The experiment was conducted keeping in view of the hardships faced by farmers in procuring processed feeds for cattle, pig, fish and poultry, and the experiment is a success, he said.

Grass carp loves this grass and cattle, pig and poultry also favour it if cut and mixed with other materials like Chengkup with the grass in greater proportion.

It will provide a major financial relief to farmers, Dr R Joseph assured.

He further said that the grass survives for four to five years once planted and it grows abundantly during monsoon season.

One can cut the grass six to seven times a year and it can become a major replacement for commercial feeds, he added.

The experiment began about three years ago and around five types of Napier grasses are planted in the CAU campus.

The types are CO-3, CO-4, C05, CO-6, RBN-9, BNH-11 and Super Napier.

All types are suitable for fish while CO-4, CQ-5 and Super Napier are suitable for pig and poultry.

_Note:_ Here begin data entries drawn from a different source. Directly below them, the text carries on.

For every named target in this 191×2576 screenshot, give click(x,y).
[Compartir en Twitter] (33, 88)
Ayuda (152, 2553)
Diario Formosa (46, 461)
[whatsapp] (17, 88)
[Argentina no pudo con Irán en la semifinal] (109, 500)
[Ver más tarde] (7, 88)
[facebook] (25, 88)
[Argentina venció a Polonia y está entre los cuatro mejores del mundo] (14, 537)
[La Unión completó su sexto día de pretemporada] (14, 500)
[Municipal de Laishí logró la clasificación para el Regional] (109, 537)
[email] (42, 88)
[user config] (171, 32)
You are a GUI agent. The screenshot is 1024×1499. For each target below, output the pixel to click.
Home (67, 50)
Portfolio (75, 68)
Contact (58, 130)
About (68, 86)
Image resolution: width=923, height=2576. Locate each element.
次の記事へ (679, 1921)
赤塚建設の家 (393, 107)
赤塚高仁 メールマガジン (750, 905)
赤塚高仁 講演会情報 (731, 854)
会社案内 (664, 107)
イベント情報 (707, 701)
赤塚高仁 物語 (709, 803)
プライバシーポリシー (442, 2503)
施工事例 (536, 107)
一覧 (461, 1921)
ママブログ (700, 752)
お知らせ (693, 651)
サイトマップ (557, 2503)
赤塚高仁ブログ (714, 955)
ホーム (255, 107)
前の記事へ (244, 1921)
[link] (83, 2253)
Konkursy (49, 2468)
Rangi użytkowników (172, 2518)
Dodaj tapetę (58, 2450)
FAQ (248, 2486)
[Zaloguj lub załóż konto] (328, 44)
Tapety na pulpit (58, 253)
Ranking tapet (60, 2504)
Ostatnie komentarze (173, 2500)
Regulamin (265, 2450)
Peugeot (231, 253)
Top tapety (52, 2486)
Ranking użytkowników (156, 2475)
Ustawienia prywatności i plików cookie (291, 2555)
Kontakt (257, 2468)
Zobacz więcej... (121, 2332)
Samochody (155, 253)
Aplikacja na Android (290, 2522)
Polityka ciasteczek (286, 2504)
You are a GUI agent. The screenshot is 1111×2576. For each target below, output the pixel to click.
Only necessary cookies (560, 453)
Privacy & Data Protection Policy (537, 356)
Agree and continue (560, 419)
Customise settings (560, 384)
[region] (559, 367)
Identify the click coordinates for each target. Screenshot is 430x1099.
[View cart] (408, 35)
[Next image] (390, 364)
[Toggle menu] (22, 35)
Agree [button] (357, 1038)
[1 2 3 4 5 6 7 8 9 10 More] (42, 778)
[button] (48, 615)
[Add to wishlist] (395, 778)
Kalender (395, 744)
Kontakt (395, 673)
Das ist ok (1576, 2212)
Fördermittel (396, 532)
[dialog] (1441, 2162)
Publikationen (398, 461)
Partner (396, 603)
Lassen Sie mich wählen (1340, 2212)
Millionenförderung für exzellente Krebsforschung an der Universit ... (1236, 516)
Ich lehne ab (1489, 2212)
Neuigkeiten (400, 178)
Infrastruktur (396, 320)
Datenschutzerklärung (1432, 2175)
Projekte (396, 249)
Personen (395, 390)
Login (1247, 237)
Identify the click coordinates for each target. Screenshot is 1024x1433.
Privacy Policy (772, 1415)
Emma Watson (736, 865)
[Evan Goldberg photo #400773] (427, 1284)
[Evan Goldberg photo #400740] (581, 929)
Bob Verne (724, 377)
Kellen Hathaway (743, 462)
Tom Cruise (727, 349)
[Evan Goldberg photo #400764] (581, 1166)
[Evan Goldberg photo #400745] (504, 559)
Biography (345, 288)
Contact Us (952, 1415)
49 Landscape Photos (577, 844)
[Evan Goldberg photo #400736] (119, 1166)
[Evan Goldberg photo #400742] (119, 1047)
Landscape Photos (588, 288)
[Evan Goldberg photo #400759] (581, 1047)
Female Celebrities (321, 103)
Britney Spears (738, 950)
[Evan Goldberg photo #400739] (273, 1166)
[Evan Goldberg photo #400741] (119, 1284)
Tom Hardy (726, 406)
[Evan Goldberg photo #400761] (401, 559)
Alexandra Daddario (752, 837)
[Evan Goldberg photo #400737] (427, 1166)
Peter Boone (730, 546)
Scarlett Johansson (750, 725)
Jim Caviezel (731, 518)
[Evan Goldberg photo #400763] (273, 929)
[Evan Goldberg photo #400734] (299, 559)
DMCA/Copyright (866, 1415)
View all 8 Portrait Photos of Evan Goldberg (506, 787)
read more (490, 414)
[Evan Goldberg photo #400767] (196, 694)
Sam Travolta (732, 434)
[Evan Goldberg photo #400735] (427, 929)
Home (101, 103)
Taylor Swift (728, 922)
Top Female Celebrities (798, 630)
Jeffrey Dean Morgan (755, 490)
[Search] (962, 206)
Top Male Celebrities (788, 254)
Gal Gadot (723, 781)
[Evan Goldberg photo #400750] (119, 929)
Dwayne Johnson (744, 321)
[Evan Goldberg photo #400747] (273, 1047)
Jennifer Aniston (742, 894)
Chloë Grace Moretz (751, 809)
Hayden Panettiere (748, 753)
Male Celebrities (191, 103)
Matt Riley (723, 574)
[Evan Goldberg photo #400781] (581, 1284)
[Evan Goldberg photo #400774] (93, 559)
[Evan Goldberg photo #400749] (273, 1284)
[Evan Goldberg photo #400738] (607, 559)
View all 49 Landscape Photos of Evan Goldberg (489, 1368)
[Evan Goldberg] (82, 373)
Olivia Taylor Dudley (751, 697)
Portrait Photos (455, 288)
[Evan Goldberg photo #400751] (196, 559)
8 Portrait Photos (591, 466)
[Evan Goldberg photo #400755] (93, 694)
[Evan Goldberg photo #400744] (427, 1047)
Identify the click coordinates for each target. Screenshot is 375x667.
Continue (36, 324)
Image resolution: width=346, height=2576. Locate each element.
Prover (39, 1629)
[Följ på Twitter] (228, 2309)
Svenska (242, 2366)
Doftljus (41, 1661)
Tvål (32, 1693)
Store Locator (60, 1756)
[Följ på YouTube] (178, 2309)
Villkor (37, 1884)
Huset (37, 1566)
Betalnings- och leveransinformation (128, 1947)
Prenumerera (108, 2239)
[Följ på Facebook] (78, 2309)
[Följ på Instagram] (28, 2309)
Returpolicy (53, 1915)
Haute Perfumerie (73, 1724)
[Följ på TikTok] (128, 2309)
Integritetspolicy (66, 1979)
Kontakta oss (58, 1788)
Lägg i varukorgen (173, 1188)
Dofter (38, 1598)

Napier grass has around 8 to 12 per cent of crude protein and 26-28 per cent crude fibre.

It also has 55-58 per cent digestive nutrients.

One has to cut the stem and leaves of the grass at around 45 days while they are still soft for feeding.

It can grow easily and 150 tonnes of grass can be yielded from one hectare of farmland.

A farmer can bring down feed expenditure by around 70 to 75 per cent if they use the grass.

Mixing ratio of Napier grass, Chengkup and concentrated feed should be 6:4:1.One can also plant the grass at the banks of fish farm ponds, Dr R Joseph added.

The university is taking up initiatives to popularise Napier Grass among the farmers of the state and some farmers, who have successfully participated in the experiment, are welcoming the initiative, he said.